⟨

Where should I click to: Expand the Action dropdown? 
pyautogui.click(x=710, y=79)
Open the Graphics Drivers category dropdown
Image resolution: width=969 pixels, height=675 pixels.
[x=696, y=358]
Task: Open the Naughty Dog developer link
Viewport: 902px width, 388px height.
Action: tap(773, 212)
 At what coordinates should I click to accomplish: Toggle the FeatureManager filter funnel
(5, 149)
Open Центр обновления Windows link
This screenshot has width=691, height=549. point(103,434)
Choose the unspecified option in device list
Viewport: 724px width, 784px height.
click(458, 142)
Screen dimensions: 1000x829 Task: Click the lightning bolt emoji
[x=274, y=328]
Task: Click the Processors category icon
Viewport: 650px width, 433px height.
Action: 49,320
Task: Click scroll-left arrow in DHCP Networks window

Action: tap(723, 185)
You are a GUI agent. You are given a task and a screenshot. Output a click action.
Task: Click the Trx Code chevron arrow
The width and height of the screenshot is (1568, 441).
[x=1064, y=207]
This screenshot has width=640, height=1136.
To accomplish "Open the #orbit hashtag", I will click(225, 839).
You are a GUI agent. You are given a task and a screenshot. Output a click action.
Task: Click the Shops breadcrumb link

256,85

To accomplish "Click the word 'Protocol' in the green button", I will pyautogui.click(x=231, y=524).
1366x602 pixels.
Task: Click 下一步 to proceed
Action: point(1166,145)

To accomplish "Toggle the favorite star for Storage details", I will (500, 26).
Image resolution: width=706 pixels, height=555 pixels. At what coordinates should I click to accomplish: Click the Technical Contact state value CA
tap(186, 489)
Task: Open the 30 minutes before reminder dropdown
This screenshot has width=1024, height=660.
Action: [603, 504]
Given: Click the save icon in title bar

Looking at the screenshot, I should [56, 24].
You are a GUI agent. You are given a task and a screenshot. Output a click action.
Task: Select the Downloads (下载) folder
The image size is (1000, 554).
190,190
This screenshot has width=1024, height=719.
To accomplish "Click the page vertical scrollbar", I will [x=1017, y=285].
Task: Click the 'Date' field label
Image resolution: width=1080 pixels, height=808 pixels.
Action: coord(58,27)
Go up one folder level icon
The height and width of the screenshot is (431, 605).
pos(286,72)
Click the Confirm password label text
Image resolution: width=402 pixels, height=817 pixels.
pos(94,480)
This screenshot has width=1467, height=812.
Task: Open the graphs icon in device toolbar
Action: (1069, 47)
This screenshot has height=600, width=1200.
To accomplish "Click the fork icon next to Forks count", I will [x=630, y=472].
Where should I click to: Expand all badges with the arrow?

⟩

§ Task statement
Return all of the rows above without changing a single character.

§ Reply
Where should I click to: Expand the Action dropdown? 
pyautogui.click(x=710, y=79)
Open the Graphics Drivers category dropdown
Image resolution: width=969 pixels, height=675 pixels.
[x=696, y=358]
Task: Open the Naughty Dog developer link
Viewport: 902px width, 388px height.
Action: tap(773, 212)
 At what coordinates should I click to accomplish: Toggle the FeatureManager filter funnel
(5, 149)
Open Центр обновления Windows link
This screenshot has width=691, height=549. point(103,434)
Choose the unspecified option in device list
Viewport: 724px width, 784px height.
click(458, 142)
Screen dimensions: 1000x829 Task: Click the lightning bolt emoji
[x=274, y=328]
Task: Click the Processors category icon
Viewport: 650px width, 433px height.
Action: 49,320
Task: Click scroll-left arrow in DHCP Networks window

Action: tap(723, 185)
You are a GUI agent. You are given a task and a screenshot. Output a click action.
Task: Click the Trx Code chevron arrow
The width and height of the screenshot is (1568, 441).
[x=1064, y=207]
This screenshot has width=640, height=1136.
To accomplish "Open the #orbit hashtag", I will click(225, 839).
You are a GUI agent. You are given a task and a screenshot. Output a click action.
Task: Click the Shops breadcrumb link

256,85

To accomplish "Click the word 'Protocol' in the green button", I will pyautogui.click(x=231, y=524).
1366x602 pixels.
Task: Click 下一步 to proceed
Action: point(1166,145)

To accomplish "Toggle the favorite star for Storage details", I will (500, 26).
Image resolution: width=706 pixels, height=555 pixels. At what coordinates should I click to accomplish: Click the Technical Contact state value CA
tap(186, 489)
Task: Open the 30 minutes before reminder dropdown
This screenshot has width=1024, height=660.
Action: [603, 504]
Given: Click the save icon in title bar

Looking at the screenshot, I should [56, 24].
You are a GUI agent. You are given a task and a screenshot. Output a click action.
Task: Select the Downloads (下载) folder
The image size is (1000, 554).
190,190
This screenshot has width=1024, height=719.
To accomplish "Click the page vertical scrollbar", I will [x=1017, y=285].
Task: Click the 'Date' field label
Image resolution: width=1080 pixels, height=808 pixels.
Action: coord(58,27)
Go up one folder level icon
The height and width of the screenshot is (431, 605).
pos(286,72)
Click the Confirm password label text
Image resolution: width=402 pixels, height=817 pixels.
pos(94,480)
This screenshot has width=1467, height=812.
Task: Open the graphs icon in device toolbar
Action: (1069, 47)
This screenshot has height=600, width=1200.
To accomplish "Click the fork icon next to Forks count", I will [x=630, y=472].
Where should I click to: Expand all badges with the arrow?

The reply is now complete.